• Information given
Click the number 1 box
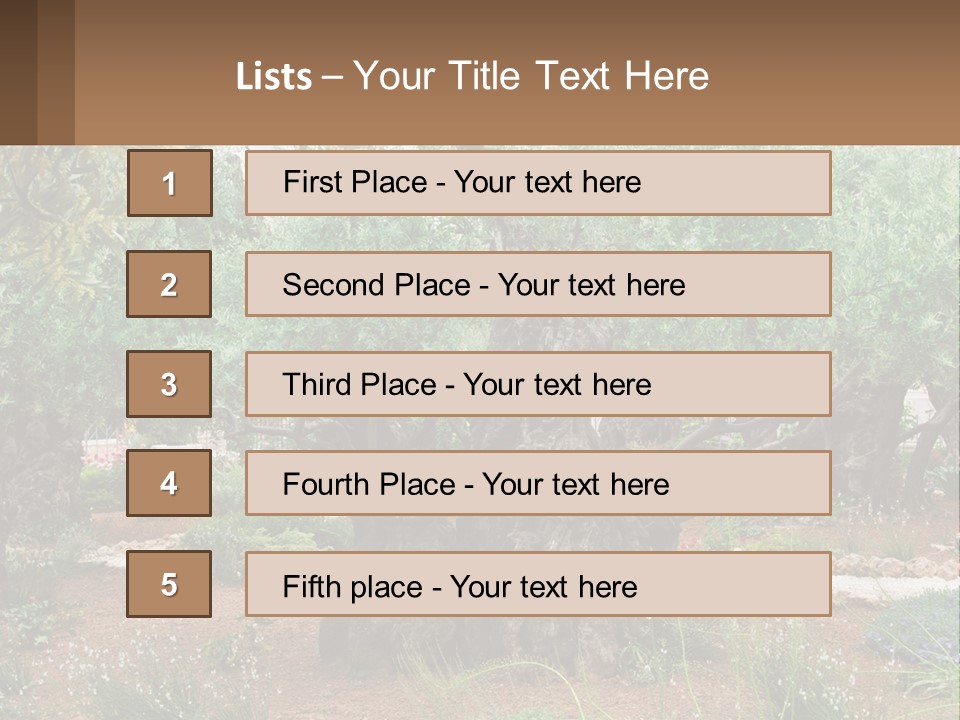The height and width of the screenshot is (720, 960). 169,183
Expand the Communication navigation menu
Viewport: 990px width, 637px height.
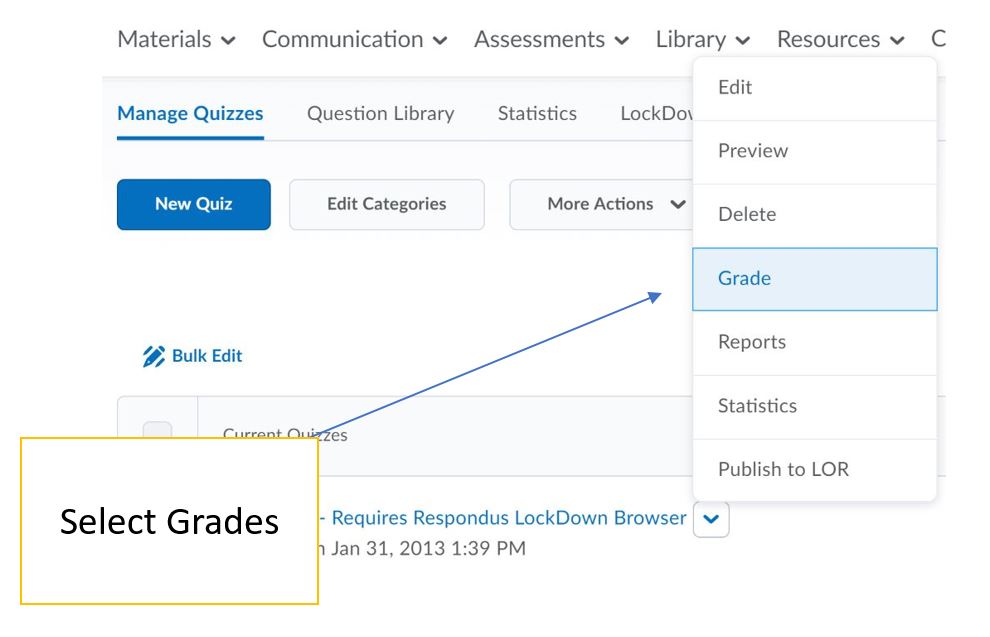click(355, 40)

• Work request
Only the lines from the one containing "Expand the Communication navigation menu" through the final line of the records should be transcribed, exactly and with no pictures.

• Task output
Expand the Communication navigation menu
Viewport: 990px width, 637px height.
click(355, 40)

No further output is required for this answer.